'''

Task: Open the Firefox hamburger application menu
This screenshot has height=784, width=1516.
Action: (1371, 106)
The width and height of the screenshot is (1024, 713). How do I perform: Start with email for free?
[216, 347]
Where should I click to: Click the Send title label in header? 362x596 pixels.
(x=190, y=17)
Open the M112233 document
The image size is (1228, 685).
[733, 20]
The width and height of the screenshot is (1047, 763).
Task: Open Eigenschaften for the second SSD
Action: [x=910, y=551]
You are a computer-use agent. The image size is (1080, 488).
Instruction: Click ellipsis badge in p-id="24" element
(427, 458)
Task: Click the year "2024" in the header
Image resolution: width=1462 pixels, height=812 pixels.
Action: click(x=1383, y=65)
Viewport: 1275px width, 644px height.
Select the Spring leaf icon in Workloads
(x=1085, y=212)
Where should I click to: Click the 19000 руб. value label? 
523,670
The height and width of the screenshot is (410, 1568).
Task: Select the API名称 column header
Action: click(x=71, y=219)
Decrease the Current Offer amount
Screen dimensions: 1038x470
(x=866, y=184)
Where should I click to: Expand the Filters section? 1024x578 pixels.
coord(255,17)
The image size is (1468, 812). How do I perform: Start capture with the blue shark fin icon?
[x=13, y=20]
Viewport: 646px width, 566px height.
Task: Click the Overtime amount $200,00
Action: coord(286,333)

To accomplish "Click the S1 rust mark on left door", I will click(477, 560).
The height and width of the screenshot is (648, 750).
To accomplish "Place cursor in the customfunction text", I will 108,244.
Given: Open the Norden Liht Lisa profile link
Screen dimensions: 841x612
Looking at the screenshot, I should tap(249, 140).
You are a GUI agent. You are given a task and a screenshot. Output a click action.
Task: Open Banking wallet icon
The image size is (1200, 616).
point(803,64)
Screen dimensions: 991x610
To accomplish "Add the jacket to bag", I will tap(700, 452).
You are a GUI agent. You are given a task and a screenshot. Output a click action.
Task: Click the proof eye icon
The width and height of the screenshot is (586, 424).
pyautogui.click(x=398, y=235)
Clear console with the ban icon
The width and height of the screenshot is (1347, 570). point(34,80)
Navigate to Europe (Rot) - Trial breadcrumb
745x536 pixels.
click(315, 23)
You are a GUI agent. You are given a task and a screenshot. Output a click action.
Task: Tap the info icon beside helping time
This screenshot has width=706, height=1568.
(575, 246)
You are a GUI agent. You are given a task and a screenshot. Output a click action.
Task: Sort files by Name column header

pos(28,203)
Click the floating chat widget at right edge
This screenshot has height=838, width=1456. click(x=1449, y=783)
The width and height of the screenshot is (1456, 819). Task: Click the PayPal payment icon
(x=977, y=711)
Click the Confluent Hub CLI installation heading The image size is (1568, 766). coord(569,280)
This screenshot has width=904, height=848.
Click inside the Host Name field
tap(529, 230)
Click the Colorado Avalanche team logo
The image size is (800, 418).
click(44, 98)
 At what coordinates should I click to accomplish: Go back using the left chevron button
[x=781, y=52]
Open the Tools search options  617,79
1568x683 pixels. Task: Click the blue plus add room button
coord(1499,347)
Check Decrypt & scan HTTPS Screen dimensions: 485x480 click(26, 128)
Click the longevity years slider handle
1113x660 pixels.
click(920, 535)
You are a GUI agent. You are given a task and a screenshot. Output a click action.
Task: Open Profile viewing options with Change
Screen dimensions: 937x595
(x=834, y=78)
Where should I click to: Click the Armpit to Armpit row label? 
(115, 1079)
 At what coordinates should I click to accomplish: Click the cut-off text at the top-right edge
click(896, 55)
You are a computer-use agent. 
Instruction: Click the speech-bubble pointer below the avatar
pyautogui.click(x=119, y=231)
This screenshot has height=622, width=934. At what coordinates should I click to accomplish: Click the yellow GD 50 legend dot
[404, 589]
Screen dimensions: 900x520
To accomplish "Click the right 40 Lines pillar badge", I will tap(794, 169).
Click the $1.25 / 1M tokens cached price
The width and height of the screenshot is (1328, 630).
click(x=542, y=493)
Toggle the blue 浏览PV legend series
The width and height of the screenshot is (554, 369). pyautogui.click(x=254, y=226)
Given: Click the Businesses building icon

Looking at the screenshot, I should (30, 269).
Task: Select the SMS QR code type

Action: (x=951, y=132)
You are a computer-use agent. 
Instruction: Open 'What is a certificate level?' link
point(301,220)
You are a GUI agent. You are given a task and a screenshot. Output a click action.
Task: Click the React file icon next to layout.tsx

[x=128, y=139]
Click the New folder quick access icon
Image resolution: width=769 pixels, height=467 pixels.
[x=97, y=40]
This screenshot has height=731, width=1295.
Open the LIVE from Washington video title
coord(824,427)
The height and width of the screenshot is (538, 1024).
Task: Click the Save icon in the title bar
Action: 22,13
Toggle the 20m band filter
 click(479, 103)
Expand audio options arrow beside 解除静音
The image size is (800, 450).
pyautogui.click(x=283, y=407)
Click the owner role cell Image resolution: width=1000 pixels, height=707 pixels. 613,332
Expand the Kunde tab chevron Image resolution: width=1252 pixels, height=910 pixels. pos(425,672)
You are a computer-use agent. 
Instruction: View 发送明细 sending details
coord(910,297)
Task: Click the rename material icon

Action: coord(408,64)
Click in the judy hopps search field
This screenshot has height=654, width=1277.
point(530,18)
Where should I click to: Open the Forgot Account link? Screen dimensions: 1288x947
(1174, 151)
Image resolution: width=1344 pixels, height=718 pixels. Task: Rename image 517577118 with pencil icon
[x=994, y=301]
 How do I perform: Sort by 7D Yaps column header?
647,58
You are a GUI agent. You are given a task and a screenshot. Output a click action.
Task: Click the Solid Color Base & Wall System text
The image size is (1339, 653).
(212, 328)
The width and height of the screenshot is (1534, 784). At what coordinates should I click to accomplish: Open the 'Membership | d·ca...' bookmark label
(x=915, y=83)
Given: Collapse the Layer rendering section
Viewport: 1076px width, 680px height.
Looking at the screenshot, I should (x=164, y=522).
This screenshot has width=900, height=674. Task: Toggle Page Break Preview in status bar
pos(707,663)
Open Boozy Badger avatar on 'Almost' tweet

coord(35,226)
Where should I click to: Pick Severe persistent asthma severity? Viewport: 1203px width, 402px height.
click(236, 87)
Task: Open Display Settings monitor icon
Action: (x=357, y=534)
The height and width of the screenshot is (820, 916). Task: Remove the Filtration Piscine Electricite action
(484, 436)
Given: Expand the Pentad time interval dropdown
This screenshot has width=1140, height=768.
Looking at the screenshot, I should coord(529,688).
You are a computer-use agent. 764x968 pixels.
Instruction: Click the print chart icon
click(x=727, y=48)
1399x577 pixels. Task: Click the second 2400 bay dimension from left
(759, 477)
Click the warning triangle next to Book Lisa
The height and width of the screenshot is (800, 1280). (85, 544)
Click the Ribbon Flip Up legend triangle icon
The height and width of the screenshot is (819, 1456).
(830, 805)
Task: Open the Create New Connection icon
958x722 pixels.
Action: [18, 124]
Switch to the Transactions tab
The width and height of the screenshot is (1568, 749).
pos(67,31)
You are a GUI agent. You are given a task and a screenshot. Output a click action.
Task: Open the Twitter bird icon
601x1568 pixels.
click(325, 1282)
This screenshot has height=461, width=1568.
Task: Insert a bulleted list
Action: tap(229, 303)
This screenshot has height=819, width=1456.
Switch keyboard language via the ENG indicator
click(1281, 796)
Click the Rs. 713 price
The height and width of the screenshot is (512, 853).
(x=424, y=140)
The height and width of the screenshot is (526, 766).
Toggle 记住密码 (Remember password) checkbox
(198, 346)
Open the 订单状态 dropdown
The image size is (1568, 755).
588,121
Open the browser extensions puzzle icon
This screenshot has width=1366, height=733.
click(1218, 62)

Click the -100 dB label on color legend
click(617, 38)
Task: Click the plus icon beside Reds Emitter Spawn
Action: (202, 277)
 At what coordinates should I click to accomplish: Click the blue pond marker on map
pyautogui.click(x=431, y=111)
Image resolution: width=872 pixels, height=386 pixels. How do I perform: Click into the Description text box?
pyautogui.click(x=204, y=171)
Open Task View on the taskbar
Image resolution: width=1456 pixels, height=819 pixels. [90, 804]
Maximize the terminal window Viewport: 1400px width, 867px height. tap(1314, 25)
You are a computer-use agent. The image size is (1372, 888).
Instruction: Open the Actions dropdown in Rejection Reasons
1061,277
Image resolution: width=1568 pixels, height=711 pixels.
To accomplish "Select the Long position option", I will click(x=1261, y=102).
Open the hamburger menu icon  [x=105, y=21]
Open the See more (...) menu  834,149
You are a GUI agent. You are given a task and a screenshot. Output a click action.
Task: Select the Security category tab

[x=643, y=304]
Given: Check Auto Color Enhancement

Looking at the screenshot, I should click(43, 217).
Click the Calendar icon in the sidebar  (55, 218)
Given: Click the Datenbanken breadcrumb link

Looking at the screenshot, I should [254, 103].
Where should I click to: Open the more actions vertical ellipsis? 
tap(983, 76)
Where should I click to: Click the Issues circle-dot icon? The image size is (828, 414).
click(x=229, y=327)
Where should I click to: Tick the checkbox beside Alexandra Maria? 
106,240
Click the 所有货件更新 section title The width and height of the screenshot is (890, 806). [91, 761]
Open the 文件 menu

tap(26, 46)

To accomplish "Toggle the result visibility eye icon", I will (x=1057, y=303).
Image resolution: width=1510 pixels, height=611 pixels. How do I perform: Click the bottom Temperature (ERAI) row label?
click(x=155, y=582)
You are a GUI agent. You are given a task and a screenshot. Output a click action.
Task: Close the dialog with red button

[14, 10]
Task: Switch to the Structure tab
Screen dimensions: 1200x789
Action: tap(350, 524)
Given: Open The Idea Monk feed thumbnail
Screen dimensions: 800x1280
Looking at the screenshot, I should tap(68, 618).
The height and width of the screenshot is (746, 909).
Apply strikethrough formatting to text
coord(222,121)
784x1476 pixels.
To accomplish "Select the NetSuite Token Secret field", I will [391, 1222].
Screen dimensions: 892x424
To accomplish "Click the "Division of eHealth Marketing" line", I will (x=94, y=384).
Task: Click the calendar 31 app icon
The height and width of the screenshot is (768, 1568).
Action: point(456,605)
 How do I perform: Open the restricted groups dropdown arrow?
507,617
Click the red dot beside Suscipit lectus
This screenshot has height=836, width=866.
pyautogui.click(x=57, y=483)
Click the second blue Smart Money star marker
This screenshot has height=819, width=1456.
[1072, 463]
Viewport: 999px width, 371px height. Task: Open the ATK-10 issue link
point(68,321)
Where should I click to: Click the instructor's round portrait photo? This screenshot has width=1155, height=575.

'''

> Request:
Replace "Screen dimensions" with "Screen size" in the rows from the line with "1568x683 pixels. Task: Click" to the line with "pyautogui.click(x=119, y=231)", and give those lines again with everything else unchanged.

> The completed task:
1568x683 pixels. Task: Click the blue plus add room button
coord(1499,347)
Check Decrypt & scan HTTPS Screen size: 485x480 click(26, 128)
Click the longevity years slider handle
1113x660 pixels.
click(920, 535)
You are a GUI agent. You are given a task and a screenshot. Output a click action.
Task: Open Profile viewing options with Change
Screen size: 937x595
(x=834, y=78)
Where should I click to: Click the Armpit to Armpit row label? 
(115, 1079)
 At what coordinates should I click to accomplish: Click the cut-off text at the top-right edge
click(896, 55)
You are a computer-use agent. 
Instruction: Click the speech-bubble pointer below the avatar
pyautogui.click(x=119, y=231)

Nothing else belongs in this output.